# Requirement A
Reproduce everything in the article on AI and genealogy below, from "With all of" down to "your family tree.", with no changes.
# Requirement B
Answer these questions using the article on AI and genealogy below.
(i) Since which decade have scientists and programmers been working on "machine learning"?
(ii) How many online family trees does the article say we now have access to?
(iii) What have many people used primitive AI tools to do with the original content on the writer's website?
# Requirement C
Extend the article on AI and genealogy below, picking up right after its final sentence.

# Document passage
=-=-=
With all of the talk about AI, you might wonder if you can use it for your genealogy research. In this post, find out whether you can put this new technology to work on your family tree.
Anyone who has spent time building their family tree knows that genealogy research can take a lot of time and it can, at times, be frustrating and difficult. This is true even though technology has made our hobby, or in some cases, profession, easier over the generations.
For example, we now have access to billions of online family trees, maps, and indexed, digitized genealogy records in dozens of languages from many countries around the world that we can access right from home.
It is a logical question, then, to ask whether we can now use some of these newer AI tools to further help make our research easier.
I’ve been thinking about AI a lot over the past few years. There have been primitive AI tools in existence for several years that have had the capabilities of rewriting text found on the internet, and many people have used this type of software to rewrite the original content on my website to claim as their own, which I have found to be very disappointing.
Artificial intelligence is not actually a new thing. Scientists and programmers have been working on a concept called “machine learning” since the 1960s, and the field has developed at a quick pace along with advances in computing.
=-=-=
# Data extract
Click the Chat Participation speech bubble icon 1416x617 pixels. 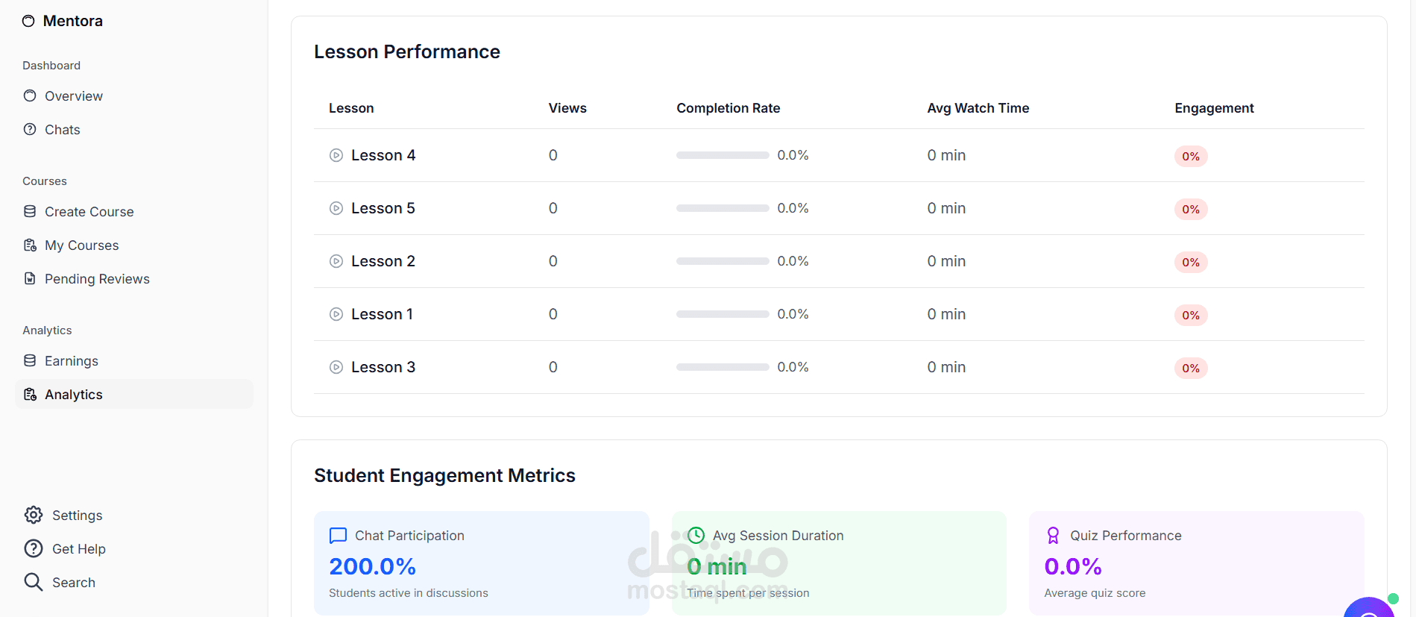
=-=-=
# Task response A
With all of the talk about AI, you might wonder if you can use it for your genealogy research. In this post, find out whether you can put this new technology to work on your family tree.

# Task response B
(i) The 1960s.
(ii) Billions.
(iii) Rewrite it to claim as their own.

# Task response C
What is really new to us is the accessibility of AI tools to the general public and a proliferation in how the tools can be used. Anyone with a smartphone, tablet, or computer can access a variety of AI tools for free.
Anyone who participates in the creative or intellectual arts, including writing, painting, music, and other fields, might find themselves wary of AI, just like me. However, it is clear that publicly accessible AI tools are probably here to stay in some form, and so it’s time to learn how we can use them responsibly in our family tree research.
Can AI help build your family tree?
Yes, AI can and does help with family tree research. However, this technology cannot build our family tree for us.
If you build your family tree online, on a site like Ancestry, for example, there is a good chance that you have already benefited from AI technology. Ancestry and some other companies have been using AI to read, index, and in some cases, transcribe, hand-written genealogy records for a number of years.
In addition, other popular tools that we might use to help understand documents, such as Google Translate, use AI to provide results. Google Translate uses machine learning for contextual translations.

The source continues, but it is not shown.